ECMO, which stands for extracorporeal membrane oxygenation, is a heart-lung bypass system that circulates blood through an external artificial lung, oxygenates it, then delivers it back into the bloodstream. It does the job of the patient's heart and lungs and gives them time to respond to treatments and heal, Cannon explained.

With their ECMO resources at capacity, UMC Brackenridge called on Cannon to transport the patient to the Center for Advanced Heart Failure at the Memorial Hermann Heart & Vascular Institute-Texas Medical Center in Houston, on the evening of Jan. 5.

Established in October 2012, BAMC has the only adult ECMO center in the Department of Defense, and it remains one of the few centers with transport capability in the world.

Cannon swiftly assembled his team, which consisted of Lt. Col. (Dr.) Phillip Mason, emergency medicine and critical care physician; Katherine Negaard, ECMO program manager; and Bernadette Elliott, an Emergency Department nurse, gathered equipment and caught a chopper to Austin that night. Upon arrival, they placed the patient on ECMO and raced via ambulance to Memorial Hermann-Texas Medical Center, arriving in the early morning.
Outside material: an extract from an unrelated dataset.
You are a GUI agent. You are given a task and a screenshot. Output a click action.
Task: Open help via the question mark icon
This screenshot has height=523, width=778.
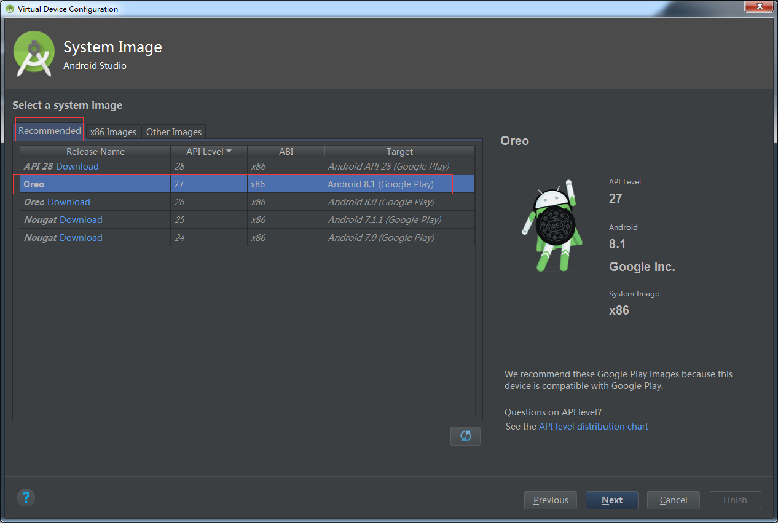coord(26,497)
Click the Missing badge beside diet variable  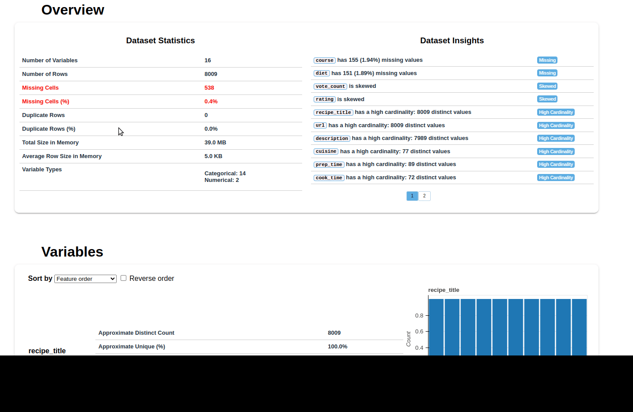click(x=547, y=73)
"We were able to successfully hand a stable patient off to the cardiology team in Houston," said Cannon, dubbing the trip an ECMO "taxi run."

The patient is still recovering, but doing well, a family member reported. She praised the BAMC team's professionalism and compassion, noting they were "engaged and responsive" to both the patient and his family members the entire time.

Cannon said he's thrilled to hear of the patient's "remarkable recovery."

"We're glad we could serve as a safety net for the community, particularly when it involves a lifesaving procedure," he said.

Cannon said he hopes to continue this type of community support, noting it will help to keep the team's ECMO skills for combat casualty care, including transport ability, sharp.

"It's vitally important to maintain this capability both now and for the next time we go to war," he said. ECMO is a proven lifesaver for wounded service members, he added. In recent years, ECMO-trained teams have successfully transported 10 U.S. service members on extracorporeal support from the battlefield to Germany.

Cannon's long-term vision is to see ECMO patients transported from the battlefield to a stateside location, such as the medical center here, for their recovery.

In the meantime, Cannon is setting his sights on a more local type of support.

"We're hoping to perform more ECMO transports in the near future," he said.